Live Stage: Angie Eng and David Linton [
Paris]
Longue Durée by Angie Eng and David Linton :: Finissage (closing party): March 21, 2008 7-9 pm :: Maison Populaire, 9 bis rue Dombasle - 93100 Montreuil.
Eng and Linton have been working in a similar vain exploring experimental cinema and sound in the electronic arts scene in New York. This is the first collaboration between these two artists who have spent a life dedicated to observing, manipulating, pushing the limits of vision and listening. Here at Maison Populaire, they have combined their ideas of nomadic movement (Eng) with continual optical spirals (Linton). Change in the perspective of character, window, reflection of light, scale and mirroring are subjects at hand. The sensitive observer will notice the subtleties in the connection between image and sound which affects one another. Here lies the interactivity between the substances rather than the moving hand of the passerby. Using a simple set up of a digital camera, a moving glass ball, a computer with the software by Vidvox.net, and the feedback of the projected image, the viewer witnesses a process of remaking moving light and object.
Biographies
Angie Eng is a media artist who works in video, installation and time-based performance. Her current work draws from inspiration from nomadic cultures. In 1993 she moved to New York City to pursue her career in the arts. During this time she became involved in the downtown electronic arts scene and has collaborated on numerous video performance projects. She co-founded The Poool a live video performance group with Nancy Meli Walker and Benton Bainbridge in 1996-1999. Her work has been performed and exhibited at the Whitney Museum at Philip Morris, Lincoln Center Video Festival, Eyebeam Art and Technology Center, The Kitchen, New Museum of Contemporary Art, Renssalaer Polytechnic Institute, Eyebeam Art and Technology Center, Roulette Intermedium and Experimental Intermedia. Her videos have been included in digital art festivals in local and international venues in Cuba, Greece, Japan, Germany, France, Holland, Former Yugoslavia and Canada. She has received numerous grants and commissions: New Radio and Performing Arts, Harvestworks, Art In General, Lower Manhattan Cultural Council, New York State Council on the Arts, Jerome Foundation and Experimental TV Center.

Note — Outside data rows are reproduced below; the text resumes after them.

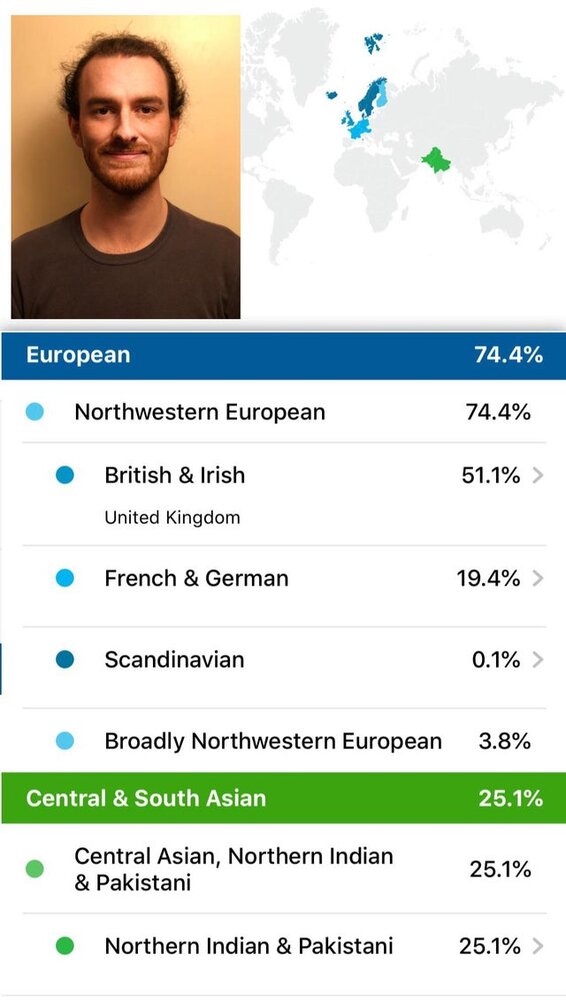This screenshot has height=1000, width=566.
Task: Tap the British & Irish row label
Action: click(175, 475)
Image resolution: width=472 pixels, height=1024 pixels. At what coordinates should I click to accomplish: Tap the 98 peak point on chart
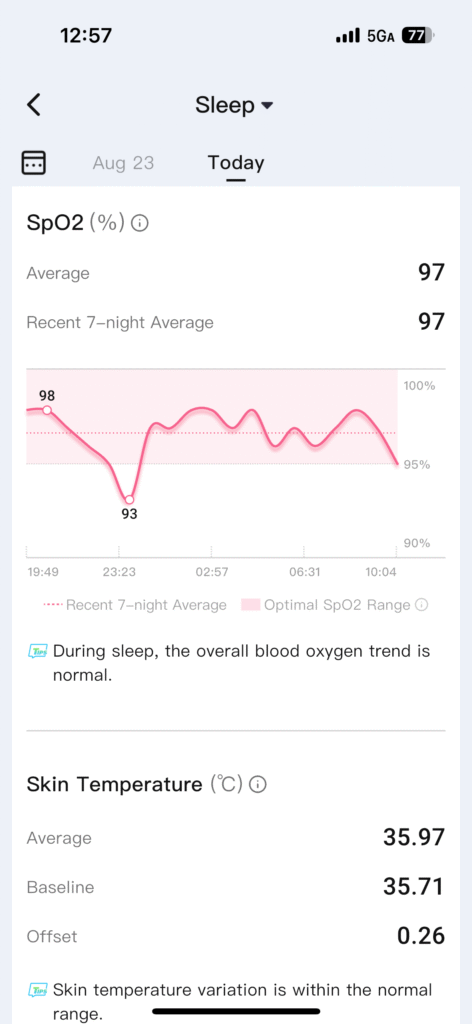coord(47,410)
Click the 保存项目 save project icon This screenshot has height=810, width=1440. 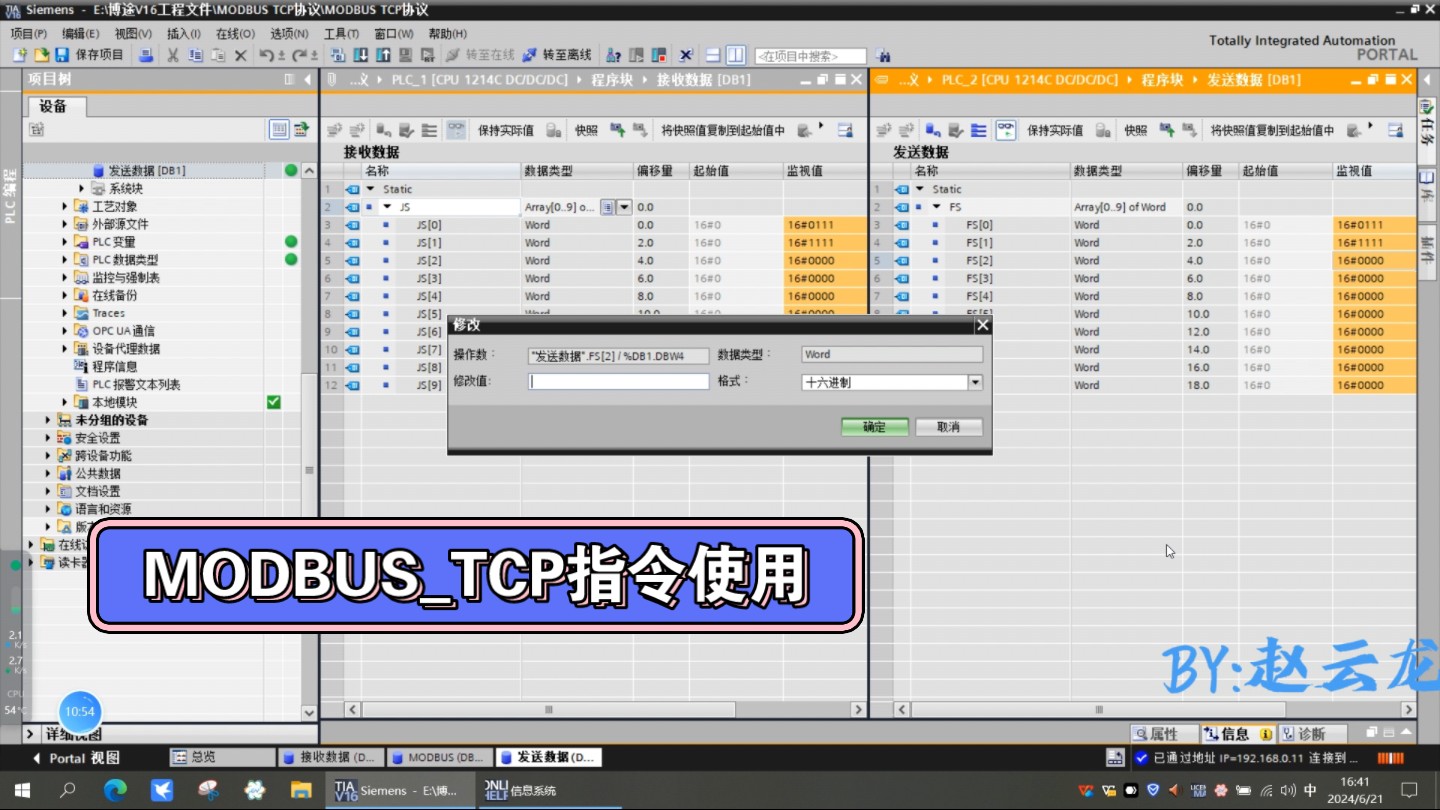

With his Bicameral Research Sound & Projection System David Linton aims to make vibrational wave induced perceptual energy states manifest by deploying interconnected measures of electric sound & light in live action with hand manipulated objects in physical (live camera) space. He employs an integrated recursive audio & video feedback system of his own perversely simple design modulated by freehand intervention to deliver vigorous eye, ear, and - sometimes - body shaking realtime audio visual performances from which a kind of retro-tech animistic ritual “medicine show” emerges where subject and object blur.